Source data:
>> START
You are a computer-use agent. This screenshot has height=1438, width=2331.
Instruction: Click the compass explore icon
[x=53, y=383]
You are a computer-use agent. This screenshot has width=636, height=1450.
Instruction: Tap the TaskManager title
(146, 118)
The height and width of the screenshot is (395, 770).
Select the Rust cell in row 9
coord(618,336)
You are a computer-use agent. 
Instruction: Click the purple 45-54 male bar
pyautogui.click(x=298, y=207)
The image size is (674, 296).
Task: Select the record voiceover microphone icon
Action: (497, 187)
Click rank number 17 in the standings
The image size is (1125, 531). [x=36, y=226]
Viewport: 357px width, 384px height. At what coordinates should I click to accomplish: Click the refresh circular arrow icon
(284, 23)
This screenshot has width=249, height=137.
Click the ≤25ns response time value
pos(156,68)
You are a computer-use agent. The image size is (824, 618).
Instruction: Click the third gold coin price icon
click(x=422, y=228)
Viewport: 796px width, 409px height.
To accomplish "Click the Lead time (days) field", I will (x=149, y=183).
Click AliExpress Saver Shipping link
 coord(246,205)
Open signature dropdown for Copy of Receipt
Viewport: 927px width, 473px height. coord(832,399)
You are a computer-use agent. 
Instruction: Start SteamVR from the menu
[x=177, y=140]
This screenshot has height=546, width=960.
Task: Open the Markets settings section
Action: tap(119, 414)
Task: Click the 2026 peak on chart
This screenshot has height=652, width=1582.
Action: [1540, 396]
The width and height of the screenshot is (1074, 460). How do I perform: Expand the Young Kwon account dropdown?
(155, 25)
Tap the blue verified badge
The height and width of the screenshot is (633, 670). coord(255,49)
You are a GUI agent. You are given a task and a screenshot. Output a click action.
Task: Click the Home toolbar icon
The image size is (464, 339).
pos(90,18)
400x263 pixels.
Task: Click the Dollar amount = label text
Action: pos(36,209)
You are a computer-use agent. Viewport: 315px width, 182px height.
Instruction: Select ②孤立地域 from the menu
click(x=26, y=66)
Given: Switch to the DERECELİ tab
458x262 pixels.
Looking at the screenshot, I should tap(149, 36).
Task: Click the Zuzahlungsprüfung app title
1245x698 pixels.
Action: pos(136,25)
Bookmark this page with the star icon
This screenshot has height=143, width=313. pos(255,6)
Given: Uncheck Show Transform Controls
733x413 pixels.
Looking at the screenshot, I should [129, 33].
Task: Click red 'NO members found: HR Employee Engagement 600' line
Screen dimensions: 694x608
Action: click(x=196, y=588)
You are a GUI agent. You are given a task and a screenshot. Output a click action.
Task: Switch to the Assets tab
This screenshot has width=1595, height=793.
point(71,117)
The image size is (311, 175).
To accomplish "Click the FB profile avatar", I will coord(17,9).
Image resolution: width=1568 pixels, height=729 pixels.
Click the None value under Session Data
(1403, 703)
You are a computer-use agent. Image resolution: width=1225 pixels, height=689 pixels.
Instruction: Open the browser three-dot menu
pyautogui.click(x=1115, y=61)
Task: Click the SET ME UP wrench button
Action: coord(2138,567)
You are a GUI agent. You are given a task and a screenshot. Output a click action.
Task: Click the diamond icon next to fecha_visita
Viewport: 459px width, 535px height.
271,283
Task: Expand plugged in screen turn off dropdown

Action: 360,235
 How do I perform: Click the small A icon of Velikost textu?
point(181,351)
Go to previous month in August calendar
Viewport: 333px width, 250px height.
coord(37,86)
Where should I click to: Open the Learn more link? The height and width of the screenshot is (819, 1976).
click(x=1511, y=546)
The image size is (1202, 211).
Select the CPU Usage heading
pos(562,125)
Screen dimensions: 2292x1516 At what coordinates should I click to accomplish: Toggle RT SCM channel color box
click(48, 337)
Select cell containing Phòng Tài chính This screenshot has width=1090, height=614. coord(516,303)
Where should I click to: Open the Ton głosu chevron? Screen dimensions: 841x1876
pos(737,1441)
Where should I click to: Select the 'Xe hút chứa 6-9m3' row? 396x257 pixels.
>> END
● The exercise
Format the lines of the source data as a Markdown table with the columns Row and Line, putting one line per row and skipping blank lines.

● Result of this exercise
| Row | Line |
|---|---|
| 1 | You are a computer-use agent. This screenshot has height=1438, width=2331. |
| 2 | Instruction: Click the compass explore icon |
| 3 | [x=53, y=383] |
| 4 | You are a computer-use agent. This screenshot has width=636, height=1450. |
| 5 | Instruction: Tap the TaskManager title |
| 6 | (146, 118) |
| 7 | The height and width of the screenshot is (395, 770). |
| 8 | Select the Rust cell in row 9 |
| 9 | coord(618,336) |
| 10 | You are a computer-use agent.  |
| 11 | Instruction: Click the purple 45-54 male bar |
| 12 | pyautogui.click(x=298, y=207) |
| 13 | The image size is (674, 296). |
| 14 | Task: Select the record voiceover microphone icon |
| 15 | Action: (497, 187) |
| 16 | Click rank number 17 in the standings |
| 17 | The image size is (1125, 531). [x=36, y=226] |
| 18 | Viewport: 357px width, 384px height. At what coordinates should I click to accomplish: Click the refresh circular arrow icon |
| 19 | (284, 23) |
| 20 | This screenshot has width=249, height=137. |
| 21 | Click the ≤25ns response time value |
| 22 | pos(156,68) |
| 23 | You are a computer-use agent. The image size is (824, 618). |
| 24 | Instruction: Click the third gold coin price icon |
| 25 | click(x=422, y=228) |
| 26 | Viewport: 796px width, 409px height. |
| 27 | To accomplish "Click the Lead time (days) field", I will (x=149, y=183). |
| 28 | Click AliExpress Saver Shipping link |
| 29 |  coord(246,205) |
| 30 | Open signature dropdown for Copy of Receipt |
| 31 | Viewport: 927px width, 473px height. coord(832,399) |
| 32 | You are a computer-use agent.  |
| 33 | Instruction: Start SteamVR from the menu |
| 34 | [x=177, y=140] |
| 35 | This screenshot has height=546, width=960. |
| 36 | Task: Open the Markets settings section |
| 37 | Action: tap(119, 414) |
| 38 | Task: Click the 2026 peak on chart |
| 39 | This screenshot has height=652, width=1582. |
| 40 | Action: [1540, 396] |
| 41 | The width and height of the screenshot is (1074, 460). How do I perform: Expand the Young Kwon account dropdown? |
| 42 | (155, 25) |
| 43 | Tap the blue verified badge |
| 44 | The height and width of the screenshot is (633, 670). coord(255,49) |
| 45 | You are a GUI agent. You are given a task and a screenshot. Output a click action. |
| 46 | Task: Click the Home toolbar icon |
| 47 | The image size is (464, 339). |
| 48 | pos(90,18) |
| 49 | 400x263 pixels. |
| 50 | Task: Click the Dollar amount = label text |
| 51 | Action: pos(36,209) |
| 52 | You are a computer-use agent. Viewport: 315px width, 182px height. |
| 53 | Instruction: Select ②孤立地域 from the menu |
| 54 | click(x=26, y=66) |
| 55 | Given: Switch to the DERECELİ tab |
| 56 | 458x262 pixels. |
| 57 | Looking at the screenshot, I should tap(149, 36). |
| 58 | Task: Click the Zuzahlungsprüfung app title |
| 59 | 1245x698 pixels. |
| 60 | Action: pos(136,25) |
| 61 | Bookmark this page with the star icon |
| 62 | This screenshot has height=143, width=313. pos(255,6) |
| 63 | Given: Uncheck Show Transform Controls |
| 64 | 733x413 pixels. |
| 65 | Looking at the screenshot, I should [129, 33]. |
| 66 | Task: Click red 'NO members found: HR Employee Engagement 600' line |
| 67 | Screen dimensions: 694x608 |
| 68 | Action: click(x=196, y=588) |
| 69 | You are a GUI agent. You are given a task and a screenshot. Output a click action. |
| 70 | Task: Switch to the Assets tab |
| 71 | This screenshot has width=1595, height=793. |
| 72 | point(71,117) |
| 73 | The image size is (311, 175). |
| 74 | To accomplish "Click the FB profile avatar", I will coord(17,9). |
| 75 | Image resolution: width=1568 pixels, height=729 pixels. |
| 76 | Click the None value under Session Data |
| 77 | (1403, 703) |
| 78 | You are a computer-use agent. Image resolution: width=1225 pixels, height=689 pixels. |
| 79 | Instruction: Open the browser three-dot menu |
| 80 | pyautogui.click(x=1115, y=61) |
| 81 | Task: Click the SET ME UP wrench button |
| 82 | Action: coord(2138,567) |
| 83 | You are a GUI agent. You are given a task and a screenshot. Output a click action. |
| 84 | Task: Click the diamond icon next to fecha_visita |
| 85 | Viewport: 459px width, 535px height. |
| 86 | 271,283 |
| 87 | Task: Expand plugged in screen turn off dropdown |
| 88 | Action: 360,235 |
| 89 |  How do I perform: Click the small A icon of Velikost textu? |
| 90 | point(181,351) |
| 91 | Go to previous month in August calendar |
| 92 | Viewport: 333px width, 250px height. |
| 93 | coord(37,86) |
| 94 | Where should I click to: Open the Learn more link? The height and width of the screenshot is (819, 1976). |
| 95 | click(x=1511, y=546) |
| 96 | The image size is (1202, 211). |
| 97 | Select the CPU Usage heading |
| 98 | pos(562,125) |
| 99 | Screen dimensions: 2292x1516 At what coordinates should I click to accomplish: Toggle RT SCM channel color box |
| 100 | click(48, 337) |
| 101 | Select cell containing Phòng Tài chính This screenshot has width=1090, height=614. coord(516,303) |
| 102 | Where should I click to: Open the Ton głosu chevron? Screen dimensions: 841x1876 |
| 103 | pos(737,1441) |
| 104 | Where should I click to: Select the 'Xe hút chứa 6-9m3' row? 396x257 pixels. |